Below are some records; output exactly the lines from the line with "Open the Invoices sub-tab" to the line with "This screenshot has height=750, width=968.", both ends kept, and nothing more.

* **STORED DATA**:

::::::

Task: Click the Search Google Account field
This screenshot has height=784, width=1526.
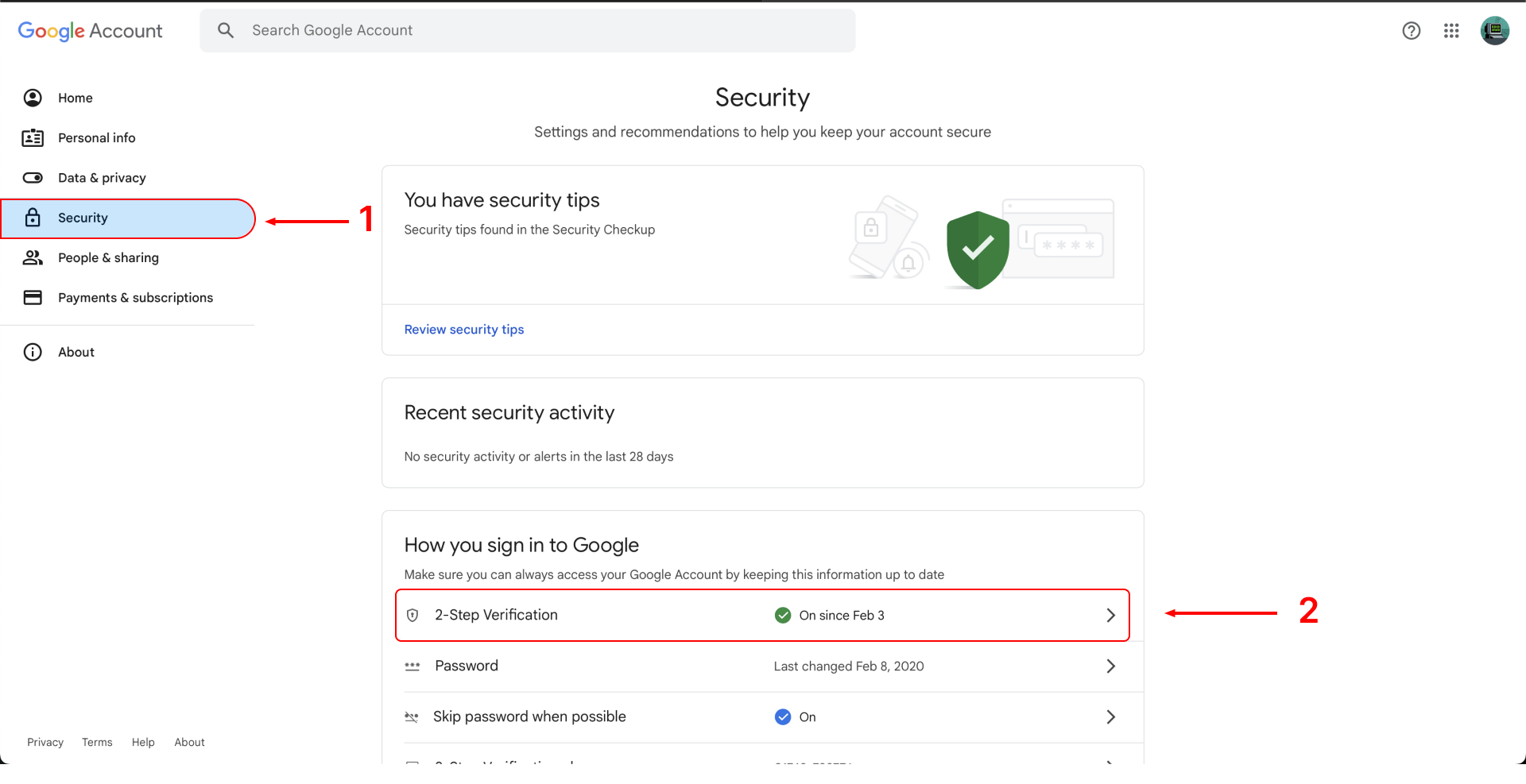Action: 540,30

::::::

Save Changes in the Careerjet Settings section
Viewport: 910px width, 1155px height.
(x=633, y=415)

::::::

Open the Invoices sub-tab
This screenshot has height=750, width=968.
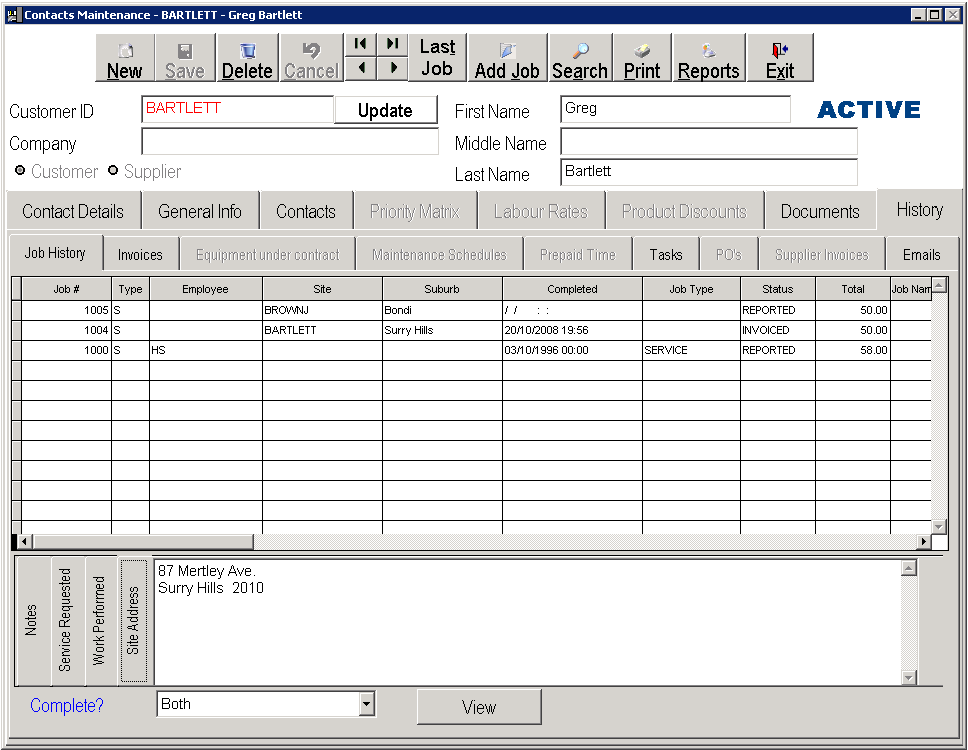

::::::

* **RESPONSE BOX**:
Open the Invoices sub-tab
This screenshot has height=750, width=968.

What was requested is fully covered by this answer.